Though the Jets have struggled lately in their tumble to the bottom of the Central Division, Cheveldayoff said their five-game losing streak was not the only factor that went into his decision to replace Noel.


"It really wasn't one single thing," Cheveldayoff said. "I think collectively over a period of time there was certainly levels of expectations that we had collectively for our group of players and individually for our players. It just became apparent over the last little while here that things were not trending in the right direction and that we were going to have to do something to try to and move things back into a fashion of moving forward."


Cheveldayoff also recounted the meeting with his players.


"We talked about the life of being in professional sports and the accountability and levels that people are held to in those regards," he said.

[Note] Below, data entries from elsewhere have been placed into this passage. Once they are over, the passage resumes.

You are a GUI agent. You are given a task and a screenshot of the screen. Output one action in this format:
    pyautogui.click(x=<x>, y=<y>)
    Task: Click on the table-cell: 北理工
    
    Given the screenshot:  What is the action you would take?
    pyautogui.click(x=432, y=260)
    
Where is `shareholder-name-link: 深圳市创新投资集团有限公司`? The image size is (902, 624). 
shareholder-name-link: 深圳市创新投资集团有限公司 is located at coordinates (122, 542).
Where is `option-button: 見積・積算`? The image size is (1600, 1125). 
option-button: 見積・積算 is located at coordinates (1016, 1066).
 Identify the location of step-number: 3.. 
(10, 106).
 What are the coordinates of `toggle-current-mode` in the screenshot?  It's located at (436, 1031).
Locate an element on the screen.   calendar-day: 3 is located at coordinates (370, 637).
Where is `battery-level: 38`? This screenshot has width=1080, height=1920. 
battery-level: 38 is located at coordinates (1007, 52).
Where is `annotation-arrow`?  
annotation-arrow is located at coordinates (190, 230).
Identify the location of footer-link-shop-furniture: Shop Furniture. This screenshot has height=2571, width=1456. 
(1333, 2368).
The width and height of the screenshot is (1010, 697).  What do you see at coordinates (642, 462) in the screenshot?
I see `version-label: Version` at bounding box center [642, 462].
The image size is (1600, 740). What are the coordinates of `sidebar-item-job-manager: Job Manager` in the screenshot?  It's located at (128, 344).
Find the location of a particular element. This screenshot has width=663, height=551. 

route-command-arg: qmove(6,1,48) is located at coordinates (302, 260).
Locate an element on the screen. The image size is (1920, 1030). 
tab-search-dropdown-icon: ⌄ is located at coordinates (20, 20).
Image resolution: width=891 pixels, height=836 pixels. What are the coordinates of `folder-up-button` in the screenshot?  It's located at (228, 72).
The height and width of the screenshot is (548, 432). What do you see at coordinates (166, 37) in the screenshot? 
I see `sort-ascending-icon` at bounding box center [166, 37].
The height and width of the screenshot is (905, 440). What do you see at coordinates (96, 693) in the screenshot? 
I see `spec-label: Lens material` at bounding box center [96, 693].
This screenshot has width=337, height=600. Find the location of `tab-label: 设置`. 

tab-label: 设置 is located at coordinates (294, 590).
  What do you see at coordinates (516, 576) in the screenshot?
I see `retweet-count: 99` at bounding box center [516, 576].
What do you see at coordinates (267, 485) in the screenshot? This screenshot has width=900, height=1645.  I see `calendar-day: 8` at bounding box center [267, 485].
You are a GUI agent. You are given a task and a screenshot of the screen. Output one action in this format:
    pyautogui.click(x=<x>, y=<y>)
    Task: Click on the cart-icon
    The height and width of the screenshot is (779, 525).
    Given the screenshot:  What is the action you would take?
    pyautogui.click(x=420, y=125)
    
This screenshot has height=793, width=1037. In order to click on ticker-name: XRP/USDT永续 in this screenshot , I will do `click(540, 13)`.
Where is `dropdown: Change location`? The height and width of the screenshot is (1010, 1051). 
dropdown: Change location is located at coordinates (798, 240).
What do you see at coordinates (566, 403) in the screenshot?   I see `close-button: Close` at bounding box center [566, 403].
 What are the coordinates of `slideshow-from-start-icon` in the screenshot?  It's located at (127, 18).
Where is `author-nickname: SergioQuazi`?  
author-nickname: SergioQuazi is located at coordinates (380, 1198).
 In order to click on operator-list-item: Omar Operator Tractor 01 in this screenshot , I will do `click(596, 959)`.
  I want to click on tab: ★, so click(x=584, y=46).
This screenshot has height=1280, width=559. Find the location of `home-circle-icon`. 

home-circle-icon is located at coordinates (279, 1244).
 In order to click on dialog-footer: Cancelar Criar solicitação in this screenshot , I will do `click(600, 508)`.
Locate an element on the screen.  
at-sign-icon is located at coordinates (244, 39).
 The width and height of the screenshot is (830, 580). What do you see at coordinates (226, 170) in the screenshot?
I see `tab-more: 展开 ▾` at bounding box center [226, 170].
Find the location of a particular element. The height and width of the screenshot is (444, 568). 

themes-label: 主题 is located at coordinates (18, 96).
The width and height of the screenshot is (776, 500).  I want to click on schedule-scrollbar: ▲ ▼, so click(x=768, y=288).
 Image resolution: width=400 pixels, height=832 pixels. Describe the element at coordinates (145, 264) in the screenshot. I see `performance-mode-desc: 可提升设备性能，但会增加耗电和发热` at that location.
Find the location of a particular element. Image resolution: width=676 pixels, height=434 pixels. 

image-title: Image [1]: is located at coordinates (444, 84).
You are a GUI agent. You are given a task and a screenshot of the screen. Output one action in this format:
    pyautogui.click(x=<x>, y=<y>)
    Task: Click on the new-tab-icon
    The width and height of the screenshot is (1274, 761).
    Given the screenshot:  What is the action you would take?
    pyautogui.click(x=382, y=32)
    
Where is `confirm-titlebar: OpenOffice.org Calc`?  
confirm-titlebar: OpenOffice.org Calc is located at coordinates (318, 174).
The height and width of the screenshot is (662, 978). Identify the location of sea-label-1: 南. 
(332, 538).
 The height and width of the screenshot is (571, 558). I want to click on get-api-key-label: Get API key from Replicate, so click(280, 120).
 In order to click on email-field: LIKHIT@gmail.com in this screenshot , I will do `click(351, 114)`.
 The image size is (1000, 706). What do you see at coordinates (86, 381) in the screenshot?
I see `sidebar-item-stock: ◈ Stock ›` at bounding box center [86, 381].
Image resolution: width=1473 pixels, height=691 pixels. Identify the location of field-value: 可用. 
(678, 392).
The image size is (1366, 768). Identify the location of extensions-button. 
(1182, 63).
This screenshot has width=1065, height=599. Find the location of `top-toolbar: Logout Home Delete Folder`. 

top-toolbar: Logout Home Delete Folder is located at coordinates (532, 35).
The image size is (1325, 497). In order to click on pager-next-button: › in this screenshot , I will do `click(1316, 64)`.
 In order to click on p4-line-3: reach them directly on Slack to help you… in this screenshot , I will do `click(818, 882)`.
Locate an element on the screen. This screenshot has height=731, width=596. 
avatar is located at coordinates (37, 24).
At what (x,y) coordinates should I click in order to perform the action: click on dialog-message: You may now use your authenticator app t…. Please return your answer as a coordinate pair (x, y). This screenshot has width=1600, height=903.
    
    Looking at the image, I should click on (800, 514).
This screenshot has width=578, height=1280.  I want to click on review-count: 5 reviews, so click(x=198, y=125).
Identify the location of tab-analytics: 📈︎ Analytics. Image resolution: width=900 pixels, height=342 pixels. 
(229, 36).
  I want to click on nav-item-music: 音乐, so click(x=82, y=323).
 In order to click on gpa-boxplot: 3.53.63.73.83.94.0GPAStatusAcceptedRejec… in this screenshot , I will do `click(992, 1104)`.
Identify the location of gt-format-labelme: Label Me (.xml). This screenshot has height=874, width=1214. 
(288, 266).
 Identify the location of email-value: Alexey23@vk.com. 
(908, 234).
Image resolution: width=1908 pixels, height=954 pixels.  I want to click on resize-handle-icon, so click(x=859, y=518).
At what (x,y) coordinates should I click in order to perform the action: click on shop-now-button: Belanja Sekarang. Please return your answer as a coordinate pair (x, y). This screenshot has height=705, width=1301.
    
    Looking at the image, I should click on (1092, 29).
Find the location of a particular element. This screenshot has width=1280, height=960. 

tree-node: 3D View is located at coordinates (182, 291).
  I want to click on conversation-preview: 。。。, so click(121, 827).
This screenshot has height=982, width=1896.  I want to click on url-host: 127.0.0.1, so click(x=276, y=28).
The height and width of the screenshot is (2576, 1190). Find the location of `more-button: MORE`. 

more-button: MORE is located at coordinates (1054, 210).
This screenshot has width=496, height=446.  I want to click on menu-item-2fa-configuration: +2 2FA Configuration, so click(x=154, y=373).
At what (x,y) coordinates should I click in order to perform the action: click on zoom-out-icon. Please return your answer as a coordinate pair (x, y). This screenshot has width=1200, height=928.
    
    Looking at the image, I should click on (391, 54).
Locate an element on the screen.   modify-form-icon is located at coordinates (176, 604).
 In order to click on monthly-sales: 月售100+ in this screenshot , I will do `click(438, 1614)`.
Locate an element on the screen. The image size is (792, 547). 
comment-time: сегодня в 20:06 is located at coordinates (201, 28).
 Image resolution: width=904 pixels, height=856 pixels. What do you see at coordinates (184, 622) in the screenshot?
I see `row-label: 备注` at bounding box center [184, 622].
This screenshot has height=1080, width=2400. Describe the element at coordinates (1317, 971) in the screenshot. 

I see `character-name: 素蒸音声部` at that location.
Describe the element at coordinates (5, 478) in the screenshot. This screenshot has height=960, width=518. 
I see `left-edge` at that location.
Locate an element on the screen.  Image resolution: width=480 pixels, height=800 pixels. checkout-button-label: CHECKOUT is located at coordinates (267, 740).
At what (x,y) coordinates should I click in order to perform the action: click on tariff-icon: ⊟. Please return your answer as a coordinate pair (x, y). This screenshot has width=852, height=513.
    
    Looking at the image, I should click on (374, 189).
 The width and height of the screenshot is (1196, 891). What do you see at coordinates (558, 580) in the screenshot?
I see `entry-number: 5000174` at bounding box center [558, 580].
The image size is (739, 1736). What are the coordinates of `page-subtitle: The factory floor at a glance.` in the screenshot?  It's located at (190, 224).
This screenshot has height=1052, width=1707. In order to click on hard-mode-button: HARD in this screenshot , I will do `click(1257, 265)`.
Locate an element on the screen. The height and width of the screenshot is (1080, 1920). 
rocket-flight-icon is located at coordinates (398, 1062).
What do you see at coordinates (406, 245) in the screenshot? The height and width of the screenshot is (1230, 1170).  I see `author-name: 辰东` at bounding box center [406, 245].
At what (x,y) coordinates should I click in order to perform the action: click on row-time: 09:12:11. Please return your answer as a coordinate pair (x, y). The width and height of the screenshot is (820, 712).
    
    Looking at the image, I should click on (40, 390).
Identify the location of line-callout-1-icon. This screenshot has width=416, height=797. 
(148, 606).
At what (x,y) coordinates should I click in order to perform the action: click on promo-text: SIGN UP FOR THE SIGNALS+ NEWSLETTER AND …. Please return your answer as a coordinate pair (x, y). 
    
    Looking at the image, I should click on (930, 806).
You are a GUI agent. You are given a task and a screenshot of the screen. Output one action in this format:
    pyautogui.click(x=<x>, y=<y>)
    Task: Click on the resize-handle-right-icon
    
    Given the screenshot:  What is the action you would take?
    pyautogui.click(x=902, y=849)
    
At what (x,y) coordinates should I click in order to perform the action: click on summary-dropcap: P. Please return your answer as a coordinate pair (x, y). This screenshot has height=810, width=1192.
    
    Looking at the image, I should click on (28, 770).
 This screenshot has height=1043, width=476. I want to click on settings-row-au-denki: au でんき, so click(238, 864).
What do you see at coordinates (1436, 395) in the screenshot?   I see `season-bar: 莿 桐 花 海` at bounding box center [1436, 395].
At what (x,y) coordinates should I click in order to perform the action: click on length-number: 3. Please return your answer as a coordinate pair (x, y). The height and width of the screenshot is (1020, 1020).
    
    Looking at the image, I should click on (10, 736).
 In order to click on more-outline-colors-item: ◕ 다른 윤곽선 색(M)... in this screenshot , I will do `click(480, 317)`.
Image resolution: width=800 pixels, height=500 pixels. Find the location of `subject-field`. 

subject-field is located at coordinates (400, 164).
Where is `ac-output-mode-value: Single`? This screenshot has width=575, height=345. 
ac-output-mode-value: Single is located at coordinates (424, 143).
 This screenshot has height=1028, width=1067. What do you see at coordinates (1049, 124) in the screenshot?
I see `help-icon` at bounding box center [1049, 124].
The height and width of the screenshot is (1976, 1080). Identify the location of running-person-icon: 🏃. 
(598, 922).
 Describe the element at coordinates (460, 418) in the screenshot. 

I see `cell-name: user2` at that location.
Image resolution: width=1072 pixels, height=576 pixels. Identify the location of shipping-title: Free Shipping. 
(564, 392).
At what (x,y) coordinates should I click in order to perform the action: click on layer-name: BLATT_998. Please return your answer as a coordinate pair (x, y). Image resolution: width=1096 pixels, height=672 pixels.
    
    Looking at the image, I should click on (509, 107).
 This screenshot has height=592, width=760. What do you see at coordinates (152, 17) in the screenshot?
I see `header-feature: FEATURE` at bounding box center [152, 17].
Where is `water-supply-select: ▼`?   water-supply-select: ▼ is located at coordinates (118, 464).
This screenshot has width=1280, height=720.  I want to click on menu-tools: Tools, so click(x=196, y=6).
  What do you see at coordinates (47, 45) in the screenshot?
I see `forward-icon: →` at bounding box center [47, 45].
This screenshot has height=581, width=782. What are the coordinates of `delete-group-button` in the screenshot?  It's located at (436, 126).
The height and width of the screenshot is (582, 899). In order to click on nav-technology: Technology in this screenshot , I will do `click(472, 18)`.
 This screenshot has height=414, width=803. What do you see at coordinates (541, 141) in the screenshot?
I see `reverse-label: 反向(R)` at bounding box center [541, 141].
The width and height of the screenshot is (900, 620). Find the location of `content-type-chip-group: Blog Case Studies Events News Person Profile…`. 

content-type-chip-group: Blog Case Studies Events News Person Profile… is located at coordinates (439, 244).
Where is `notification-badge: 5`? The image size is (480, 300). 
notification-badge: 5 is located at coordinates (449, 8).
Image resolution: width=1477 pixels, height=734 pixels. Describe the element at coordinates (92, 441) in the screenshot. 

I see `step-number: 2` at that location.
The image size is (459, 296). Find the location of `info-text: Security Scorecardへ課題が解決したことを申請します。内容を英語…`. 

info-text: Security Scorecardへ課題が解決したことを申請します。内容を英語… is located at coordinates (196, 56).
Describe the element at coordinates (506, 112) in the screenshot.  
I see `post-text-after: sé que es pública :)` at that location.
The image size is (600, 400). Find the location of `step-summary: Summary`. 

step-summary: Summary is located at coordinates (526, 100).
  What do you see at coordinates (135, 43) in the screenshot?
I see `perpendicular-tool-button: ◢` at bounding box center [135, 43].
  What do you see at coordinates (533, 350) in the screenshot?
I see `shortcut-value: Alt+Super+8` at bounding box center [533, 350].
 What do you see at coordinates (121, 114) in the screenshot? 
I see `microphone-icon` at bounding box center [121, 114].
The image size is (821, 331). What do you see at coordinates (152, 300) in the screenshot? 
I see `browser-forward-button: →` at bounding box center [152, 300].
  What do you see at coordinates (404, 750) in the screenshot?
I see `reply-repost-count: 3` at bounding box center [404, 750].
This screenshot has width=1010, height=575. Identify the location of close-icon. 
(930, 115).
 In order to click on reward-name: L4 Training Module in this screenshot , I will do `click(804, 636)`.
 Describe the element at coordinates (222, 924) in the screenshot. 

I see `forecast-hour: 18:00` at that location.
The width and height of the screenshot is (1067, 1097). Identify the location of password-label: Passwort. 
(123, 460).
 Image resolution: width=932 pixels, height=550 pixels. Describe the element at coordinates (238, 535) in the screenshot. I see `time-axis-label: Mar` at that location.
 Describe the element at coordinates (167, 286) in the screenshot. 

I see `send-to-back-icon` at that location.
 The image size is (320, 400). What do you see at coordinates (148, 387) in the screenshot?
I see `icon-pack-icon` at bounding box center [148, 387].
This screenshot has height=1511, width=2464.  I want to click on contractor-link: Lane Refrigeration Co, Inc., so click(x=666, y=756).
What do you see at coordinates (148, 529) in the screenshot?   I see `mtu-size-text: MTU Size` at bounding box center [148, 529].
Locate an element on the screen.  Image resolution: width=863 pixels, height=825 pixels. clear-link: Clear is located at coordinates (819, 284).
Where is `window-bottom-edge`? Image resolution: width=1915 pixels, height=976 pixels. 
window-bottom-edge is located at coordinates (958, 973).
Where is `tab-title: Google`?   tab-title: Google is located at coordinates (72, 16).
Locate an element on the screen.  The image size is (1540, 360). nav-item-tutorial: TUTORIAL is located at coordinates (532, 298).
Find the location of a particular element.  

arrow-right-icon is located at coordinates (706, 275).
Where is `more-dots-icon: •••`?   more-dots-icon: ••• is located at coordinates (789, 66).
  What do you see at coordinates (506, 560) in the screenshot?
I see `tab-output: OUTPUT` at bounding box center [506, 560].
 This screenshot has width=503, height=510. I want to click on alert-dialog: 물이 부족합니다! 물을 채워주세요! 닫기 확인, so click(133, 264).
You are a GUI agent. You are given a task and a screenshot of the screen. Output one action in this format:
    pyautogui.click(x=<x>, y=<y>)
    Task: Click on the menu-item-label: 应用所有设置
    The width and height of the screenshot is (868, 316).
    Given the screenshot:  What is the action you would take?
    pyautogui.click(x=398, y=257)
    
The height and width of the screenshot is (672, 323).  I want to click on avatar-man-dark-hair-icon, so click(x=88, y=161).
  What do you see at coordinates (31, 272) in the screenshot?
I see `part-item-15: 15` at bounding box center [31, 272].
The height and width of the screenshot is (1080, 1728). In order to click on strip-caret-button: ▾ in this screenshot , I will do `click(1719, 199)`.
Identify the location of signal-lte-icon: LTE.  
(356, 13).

It is possible that Maurice will only be the first in a series of moves for the Jets, who have not progressed as Cheveldayoff had expected. Noel and his players stated that contending for a berth in the Stanley Cup Playoffs was a goal for this season. So, Cheveldayoff will also be counting on Maurice to provide a critical and detached look at a franchise that has not reached the playoffs in nearly seven years.


"I believe that having Paul coaching our group is going to help push us, and I mean us as [in] our management staff as well," Cheveldayoff explained. "There are going to be some outside eyes coming in critically evaluating our roster, and that's going to help us make decisions moving forward."